## Start Data for the task

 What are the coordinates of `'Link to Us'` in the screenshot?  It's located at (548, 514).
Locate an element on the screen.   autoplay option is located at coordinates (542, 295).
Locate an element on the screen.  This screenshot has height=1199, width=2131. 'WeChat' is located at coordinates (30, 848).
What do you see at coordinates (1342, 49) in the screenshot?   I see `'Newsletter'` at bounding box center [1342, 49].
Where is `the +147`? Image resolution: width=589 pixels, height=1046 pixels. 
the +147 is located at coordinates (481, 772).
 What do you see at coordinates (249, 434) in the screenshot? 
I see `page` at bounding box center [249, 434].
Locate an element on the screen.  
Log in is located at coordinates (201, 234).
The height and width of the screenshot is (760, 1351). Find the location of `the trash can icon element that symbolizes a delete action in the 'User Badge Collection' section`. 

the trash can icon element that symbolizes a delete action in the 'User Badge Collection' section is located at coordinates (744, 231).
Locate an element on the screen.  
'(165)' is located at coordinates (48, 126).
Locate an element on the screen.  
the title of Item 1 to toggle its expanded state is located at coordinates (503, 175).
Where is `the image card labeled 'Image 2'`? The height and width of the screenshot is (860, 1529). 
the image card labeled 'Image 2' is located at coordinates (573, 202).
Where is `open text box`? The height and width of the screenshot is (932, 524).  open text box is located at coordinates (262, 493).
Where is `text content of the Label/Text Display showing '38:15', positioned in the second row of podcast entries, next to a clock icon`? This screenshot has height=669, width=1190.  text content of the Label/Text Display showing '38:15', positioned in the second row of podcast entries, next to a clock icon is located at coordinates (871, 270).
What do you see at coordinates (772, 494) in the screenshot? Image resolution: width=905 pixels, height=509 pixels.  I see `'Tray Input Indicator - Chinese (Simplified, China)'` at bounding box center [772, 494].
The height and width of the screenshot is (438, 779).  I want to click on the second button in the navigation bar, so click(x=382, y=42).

## End Data for the task

* [What is required]:
Return the listing above word for word, every line included.

* [Full solution]:
 What are the coordinates of `'Link to Us'` in the screenshot?  It's located at (548, 514).
Locate an element on the screen.   autoplay option is located at coordinates (542, 295).
Locate an element on the screen.  This screenshot has height=1199, width=2131. 'WeChat' is located at coordinates (30, 848).
What do you see at coordinates (1342, 49) in the screenshot?   I see `'Newsletter'` at bounding box center [1342, 49].
Where is `the +147`? Image resolution: width=589 pixels, height=1046 pixels. 
the +147 is located at coordinates (481, 772).
 What do you see at coordinates (249, 434) in the screenshot? 
I see `page` at bounding box center [249, 434].
Locate an element on the screen.  
Log in is located at coordinates (201, 234).
The height and width of the screenshot is (760, 1351). Find the location of `the trash can icon element that symbolizes a delete action in the 'User Badge Collection' section`. 

the trash can icon element that symbolizes a delete action in the 'User Badge Collection' section is located at coordinates (744, 231).
Locate an element on the screen.  
'(165)' is located at coordinates (48, 126).
Locate an element on the screen.  
the title of Item 1 to toggle its expanded state is located at coordinates (503, 175).
Where is `the image card labeled 'Image 2'`? The height and width of the screenshot is (860, 1529). 
the image card labeled 'Image 2' is located at coordinates (573, 202).
Where is `open text box`? The height and width of the screenshot is (932, 524).  open text box is located at coordinates (262, 493).
Where is `text content of the Label/Text Display showing '38:15', positioned in the second row of podcast entries, next to a clock icon`? This screenshot has height=669, width=1190.  text content of the Label/Text Display showing '38:15', positioned in the second row of podcast entries, next to a clock icon is located at coordinates (871, 270).
What do you see at coordinates (772, 494) in the screenshot? Image resolution: width=905 pixels, height=509 pixels.  I see `'Tray Input Indicator - Chinese (Simplified, China)'` at bounding box center [772, 494].
The height and width of the screenshot is (438, 779).  I want to click on the second button in the navigation bar, so click(x=382, y=42).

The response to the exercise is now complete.